**PROBLEM TO WORK ON:**
The expected output is every entry, repeated exactly.
:: RECORDS TO PROCESS ::
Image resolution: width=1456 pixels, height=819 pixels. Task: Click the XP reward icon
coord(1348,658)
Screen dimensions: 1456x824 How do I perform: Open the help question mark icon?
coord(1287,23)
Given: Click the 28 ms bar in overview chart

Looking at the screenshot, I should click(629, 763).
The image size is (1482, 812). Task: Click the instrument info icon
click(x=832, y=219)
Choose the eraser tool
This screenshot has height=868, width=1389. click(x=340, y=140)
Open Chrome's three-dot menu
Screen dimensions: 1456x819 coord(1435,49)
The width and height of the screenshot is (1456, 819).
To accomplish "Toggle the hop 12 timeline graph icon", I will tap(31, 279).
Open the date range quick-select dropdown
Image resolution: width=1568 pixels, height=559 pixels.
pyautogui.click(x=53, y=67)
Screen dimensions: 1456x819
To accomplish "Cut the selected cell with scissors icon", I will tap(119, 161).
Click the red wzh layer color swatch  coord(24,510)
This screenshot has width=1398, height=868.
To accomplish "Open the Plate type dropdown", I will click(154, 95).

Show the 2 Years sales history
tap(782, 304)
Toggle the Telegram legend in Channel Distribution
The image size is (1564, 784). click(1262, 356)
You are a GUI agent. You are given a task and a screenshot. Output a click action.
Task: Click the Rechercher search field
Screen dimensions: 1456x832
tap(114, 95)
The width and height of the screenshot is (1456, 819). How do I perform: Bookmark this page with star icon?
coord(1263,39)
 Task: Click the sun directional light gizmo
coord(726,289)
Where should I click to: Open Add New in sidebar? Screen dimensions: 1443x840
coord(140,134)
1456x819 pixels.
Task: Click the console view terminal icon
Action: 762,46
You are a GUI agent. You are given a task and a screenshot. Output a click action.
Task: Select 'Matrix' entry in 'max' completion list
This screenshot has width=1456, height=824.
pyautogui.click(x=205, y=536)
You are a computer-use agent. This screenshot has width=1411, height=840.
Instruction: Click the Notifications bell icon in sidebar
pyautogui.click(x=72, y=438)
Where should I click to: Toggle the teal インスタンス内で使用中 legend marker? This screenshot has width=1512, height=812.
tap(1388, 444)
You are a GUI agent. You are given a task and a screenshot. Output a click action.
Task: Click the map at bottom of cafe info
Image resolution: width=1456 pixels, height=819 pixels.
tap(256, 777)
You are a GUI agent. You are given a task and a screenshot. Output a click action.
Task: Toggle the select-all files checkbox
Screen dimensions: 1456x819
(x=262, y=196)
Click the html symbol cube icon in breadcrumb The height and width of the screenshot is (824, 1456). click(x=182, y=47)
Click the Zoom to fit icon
:::
**EXERCISE OUTPUT:**
Image resolution: width=1456 pixels, height=819 pixels. Task: Click the XP reward icon
coord(1348,658)
Screen dimensions: 1456x824 How do I perform: Open the help question mark icon?
coord(1287,23)
Given: Click the 28 ms bar in overview chart

Looking at the screenshot, I should click(629, 763).
The image size is (1482, 812). Task: Click the instrument info icon
click(x=832, y=219)
Choose the eraser tool
This screenshot has height=868, width=1389. click(x=340, y=140)
Open Chrome's three-dot menu
Screen dimensions: 1456x819 coord(1435,49)
The width and height of the screenshot is (1456, 819).
To accomplish "Toggle the hop 12 timeline graph icon", I will tap(31, 279).
Open the date range quick-select dropdown
Image resolution: width=1568 pixels, height=559 pixels.
pyautogui.click(x=53, y=67)
Screen dimensions: 1456x819
To accomplish "Cut the selected cell with scissors icon", I will tap(119, 161).
Click the red wzh layer color swatch  coord(24,510)
This screenshot has width=1398, height=868.
To accomplish "Open the Plate type dropdown", I will click(154, 95).

Show the 2 Years sales history
tap(782, 304)
Toggle the Telegram legend in Channel Distribution
The image size is (1564, 784). click(1262, 356)
You are a GUI agent. You are given a task and a screenshot. Output a click action.
Task: Click the Rechercher search field
Screen dimensions: 1456x832
tap(114, 95)
The width and height of the screenshot is (1456, 819). How do I perform: Bookmark this page with star icon?
coord(1263,39)
 Task: Click the sun directional light gizmo
coord(726,289)
Where should I click to: Open Add New in sidebar? Screen dimensions: 1443x840
coord(140,134)
1456x819 pixels.
Task: Click the console view terminal icon
Action: 762,46
You are a GUI agent. You are given a task and a screenshot. Output a click action.
Task: Select 'Matrix' entry in 'max' completion list
This screenshot has width=1456, height=824.
pyautogui.click(x=205, y=536)
You are a computer-use agent. This screenshot has width=1411, height=840.
Instruction: Click the Notifications bell icon in sidebar
pyautogui.click(x=72, y=438)
Where should I click to: Toggle the teal インスタンス内で使用中 legend marker? This screenshot has width=1512, height=812.
tap(1388, 444)
You are a GUI agent. You are given a task and a screenshot. Output a click action.
Task: Click the map at bottom of cafe info
Image resolution: width=1456 pixels, height=819 pixels.
tap(256, 777)
You are a GUI agent. You are given a task and a screenshot. Output a click action.
Task: Toggle the select-all files checkbox
Screen dimensions: 1456x819
(x=262, y=196)
Click the html symbol cube icon in breadcrumb The height and width of the screenshot is (824, 1456). click(x=182, y=47)
Click the Zoom to fit icon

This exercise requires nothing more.